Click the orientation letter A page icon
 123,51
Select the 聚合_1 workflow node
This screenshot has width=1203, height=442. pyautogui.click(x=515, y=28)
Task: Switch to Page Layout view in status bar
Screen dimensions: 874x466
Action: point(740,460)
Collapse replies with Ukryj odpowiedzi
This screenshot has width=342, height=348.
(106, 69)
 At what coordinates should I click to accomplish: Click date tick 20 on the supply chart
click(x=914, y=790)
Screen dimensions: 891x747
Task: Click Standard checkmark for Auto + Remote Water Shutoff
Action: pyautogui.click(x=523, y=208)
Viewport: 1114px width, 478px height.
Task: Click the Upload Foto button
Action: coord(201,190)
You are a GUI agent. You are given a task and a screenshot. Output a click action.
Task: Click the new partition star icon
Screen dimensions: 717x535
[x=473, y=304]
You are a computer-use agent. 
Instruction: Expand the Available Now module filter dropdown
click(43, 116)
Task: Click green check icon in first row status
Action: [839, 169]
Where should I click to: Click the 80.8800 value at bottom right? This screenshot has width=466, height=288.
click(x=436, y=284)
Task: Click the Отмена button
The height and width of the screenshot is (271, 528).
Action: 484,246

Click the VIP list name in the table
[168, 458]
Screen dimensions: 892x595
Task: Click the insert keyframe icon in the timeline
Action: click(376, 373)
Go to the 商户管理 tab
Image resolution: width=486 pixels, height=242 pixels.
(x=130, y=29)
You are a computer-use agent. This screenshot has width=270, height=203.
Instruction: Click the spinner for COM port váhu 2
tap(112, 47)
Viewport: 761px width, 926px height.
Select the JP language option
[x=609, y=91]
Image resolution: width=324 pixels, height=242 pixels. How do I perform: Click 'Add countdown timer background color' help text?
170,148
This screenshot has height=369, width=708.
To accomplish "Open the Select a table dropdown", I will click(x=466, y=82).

+++++

→ **What the task asks**: The required answer is each line of the data in which the word "agent" appears.

→ **Written solution**:
You are a GUI agent. You are given a task and a screenshot. Output a click action.
You are a computer-use agent. 
You are a computer-use agent. This screenshot has width=270, height=203.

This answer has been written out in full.